Exercise instructions: Repeat the material below exactly, line for line.

*** Begin section ***

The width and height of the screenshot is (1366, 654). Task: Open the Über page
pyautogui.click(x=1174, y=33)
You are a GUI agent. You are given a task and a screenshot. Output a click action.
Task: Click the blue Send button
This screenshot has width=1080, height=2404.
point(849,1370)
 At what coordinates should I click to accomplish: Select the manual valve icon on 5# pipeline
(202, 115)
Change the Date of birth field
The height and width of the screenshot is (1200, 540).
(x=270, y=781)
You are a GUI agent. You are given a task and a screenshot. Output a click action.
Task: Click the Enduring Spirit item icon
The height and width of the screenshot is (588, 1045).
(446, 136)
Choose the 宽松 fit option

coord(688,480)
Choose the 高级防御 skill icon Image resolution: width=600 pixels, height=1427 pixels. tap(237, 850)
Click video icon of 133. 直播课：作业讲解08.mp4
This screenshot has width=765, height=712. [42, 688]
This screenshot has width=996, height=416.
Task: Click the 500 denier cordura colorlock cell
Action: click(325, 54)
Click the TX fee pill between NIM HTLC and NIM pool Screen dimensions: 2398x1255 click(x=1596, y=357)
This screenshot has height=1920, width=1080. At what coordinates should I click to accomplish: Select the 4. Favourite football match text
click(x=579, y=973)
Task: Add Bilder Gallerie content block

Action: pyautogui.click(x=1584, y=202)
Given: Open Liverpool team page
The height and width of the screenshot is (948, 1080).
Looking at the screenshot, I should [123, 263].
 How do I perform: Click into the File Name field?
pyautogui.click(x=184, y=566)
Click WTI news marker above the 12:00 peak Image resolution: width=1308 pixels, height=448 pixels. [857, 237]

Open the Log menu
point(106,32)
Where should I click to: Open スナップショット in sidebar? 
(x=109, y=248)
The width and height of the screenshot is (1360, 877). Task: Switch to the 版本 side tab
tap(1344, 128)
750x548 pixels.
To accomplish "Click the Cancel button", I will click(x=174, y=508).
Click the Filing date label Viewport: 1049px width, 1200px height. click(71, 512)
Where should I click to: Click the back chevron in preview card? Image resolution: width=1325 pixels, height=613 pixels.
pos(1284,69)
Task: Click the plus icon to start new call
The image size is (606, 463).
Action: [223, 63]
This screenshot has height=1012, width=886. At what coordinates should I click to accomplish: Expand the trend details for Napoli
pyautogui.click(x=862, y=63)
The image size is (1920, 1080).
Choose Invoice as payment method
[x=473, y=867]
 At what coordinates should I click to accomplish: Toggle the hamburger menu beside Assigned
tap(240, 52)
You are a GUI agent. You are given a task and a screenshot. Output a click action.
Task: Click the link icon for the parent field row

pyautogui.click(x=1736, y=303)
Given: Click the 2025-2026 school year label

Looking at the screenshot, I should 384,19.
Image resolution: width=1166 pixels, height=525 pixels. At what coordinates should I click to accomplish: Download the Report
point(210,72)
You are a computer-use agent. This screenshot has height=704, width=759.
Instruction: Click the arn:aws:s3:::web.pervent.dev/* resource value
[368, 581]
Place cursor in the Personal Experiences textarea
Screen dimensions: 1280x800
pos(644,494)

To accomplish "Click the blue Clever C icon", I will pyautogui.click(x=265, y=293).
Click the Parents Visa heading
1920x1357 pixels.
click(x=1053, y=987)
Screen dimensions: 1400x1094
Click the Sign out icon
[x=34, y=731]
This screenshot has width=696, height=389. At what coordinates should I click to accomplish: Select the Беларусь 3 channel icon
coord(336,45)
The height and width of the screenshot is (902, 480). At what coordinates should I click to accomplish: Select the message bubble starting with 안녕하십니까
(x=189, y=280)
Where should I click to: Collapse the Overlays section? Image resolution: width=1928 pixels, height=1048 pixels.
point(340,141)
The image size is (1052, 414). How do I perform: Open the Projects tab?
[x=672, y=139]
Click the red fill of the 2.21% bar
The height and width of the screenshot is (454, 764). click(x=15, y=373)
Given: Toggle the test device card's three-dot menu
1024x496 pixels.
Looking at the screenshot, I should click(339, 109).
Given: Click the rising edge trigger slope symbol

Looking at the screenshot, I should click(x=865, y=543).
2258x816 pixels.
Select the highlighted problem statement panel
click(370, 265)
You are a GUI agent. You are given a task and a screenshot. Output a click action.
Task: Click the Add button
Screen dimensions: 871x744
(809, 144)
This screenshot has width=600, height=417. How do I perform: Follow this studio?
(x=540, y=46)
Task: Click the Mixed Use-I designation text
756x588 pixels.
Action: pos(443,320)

*** End section ***

Your solution:
The width and height of the screenshot is (1366, 654). Task: Open the Über page
pyautogui.click(x=1174, y=33)
You are a GUI agent. You are given a task and a screenshot. Output a click action.
Task: Click the blue Send button
This screenshot has width=1080, height=2404.
point(849,1370)
 At what coordinates should I click to accomplish: Select the manual valve icon on 5# pipeline
(202, 115)
Change the Date of birth field
The height and width of the screenshot is (1200, 540).
(x=270, y=781)
You are a GUI agent. You are given a task and a screenshot. Output a click action.
Task: Click the Enduring Spirit item icon
The height and width of the screenshot is (588, 1045).
(446, 136)
Choose the 宽松 fit option

coord(688,480)
Choose the 高级防御 skill icon Image resolution: width=600 pixels, height=1427 pixels. tap(237, 850)
Click video icon of 133. 直播课：作业讲解08.mp4
This screenshot has width=765, height=712. [42, 688]
This screenshot has width=996, height=416.
Task: Click the 500 denier cordura colorlock cell
Action: click(325, 54)
Click the TX fee pill between NIM HTLC and NIM pool Screen dimensions: 2398x1255 click(x=1596, y=357)
This screenshot has height=1920, width=1080. At what coordinates should I click to accomplish: Select the 4. Favourite football match text
click(x=579, y=973)
Task: Add Bilder Gallerie content block

Action: pyautogui.click(x=1584, y=202)
Given: Open Liverpool team page
The height and width of the screenshot is (948, 1080).
Looking at the screenshot, I should [123, 263].
 How do I perform: Click into the File Name field?
pyautogui.click(x=184, y=566)
Click WTI news marker above the 12:00 peak Image resolution: width=1308 pixels, height=448 pixels. [857, 237]

Open the Log menu
point(106,32)
Where should I click to: Open スナップショット in sidebar? 
(x=109, y=248)
The width and height of the screenshot is (1360, 877). Task: Switch to the 版本 side tab
tap(1344, 128)
750x548 pixels.
To accomplish "Click the Cancel button", I will click(x=174, y=508).
Click the Filing date label Viewport: 1049px width, 1200px height. click(71, 512)
Where should I click to: Click the back chevron in preview card? Image resolution: width=1325 pixels, height=613 pixels.
pos(1284,69)
Task: Click the plus icon to start new call
The image size is (606, 463).
Action: [223, 63]
This screenshot has height=1012, width=886. At what coordinates should I click to accomplish: Expand the trend details for Napoli
pyautogui.click(x=862, y=63)
The image size is (1920, 1080).
Choose Invoice as payment method
[x=473, y=867]
 At what coordinates should I click to accomplish: Toggle the hamburger menu beside Assigned
tap(240, 52)
You are a GUI agent. You are given a task and a screenshot. Output a click action.
Task: Click the link icon for the parent field row

pyautogui.click(x=1736, y=303)
Given: Click the 2025-2026 school year label

Looking at the screenshot, I should 384,19.
Image resolution: width=1166 pixels, height=525 pixels. At what coordinates should I click to accomplish: Download the Report
point(210,72)
You are a computer-use agent. This screenshot has height=704, width=759.
Instruction: Click the arn:aws:s3:::web.pervent.dev/* resource value
[368, 581]
Place cursor in the Personal Experiences textarea
Screen dimensions: 1280x800
pos(644,494)

To accomplish "Click the blue Clever C icon", I will pyautogui.click(x=265, y=293).
Click the Parents Visa heading
1920x1357 pixels.
click(x=1053, y=987)
Screen dimensions: 1400x1094
Click the Sign out icon
[x=34, y=731]
This screenshot has width=696, height=389. At what coordinates should I click to accomplish: Select the Беларусь 3 channel icon
coord(336,45)
The height and width of the screenshot is (902, 480). At what coordinates should I click to accomplish: Select the message bubble starting with 안녕하십니까
(x=189, y=280)
Where should I click to: Collapse the Overlays section? Image resolution: width=1928 pixels, height=1048 pixels.
point(340,141)
The image size is (1052, 414). How do I perform: Open the Projects tab?
[x=672, y=139]
Click the red fill of the 2.21% bar
The height and width of the screenshot is (454, 764). click(x=15, y=373)
Given: Toggle the test device card's three-dot menu
1024x496 pixels.
Looking at the screenshot, I should click(339, 109).
Given: Click the rising edge trigger slope symbol

Looking at the screenshot, I should click(x=865, y=543).
2258x816 pixels.
Select the highlighted problem statement panel
click(370, 265)
You are a GUI agent. You are given a task and a screenshot. Output a click action.
Task: Click the Add button
Screen dimensions: 871x744
(809, 144)
This screenshot has width=600, height=417. How do I perform: Follow this studio?
(x=540, y=46)
Task: Click the Mixed Use-I designation text
756x588 pixels.
Action: pos(443,320)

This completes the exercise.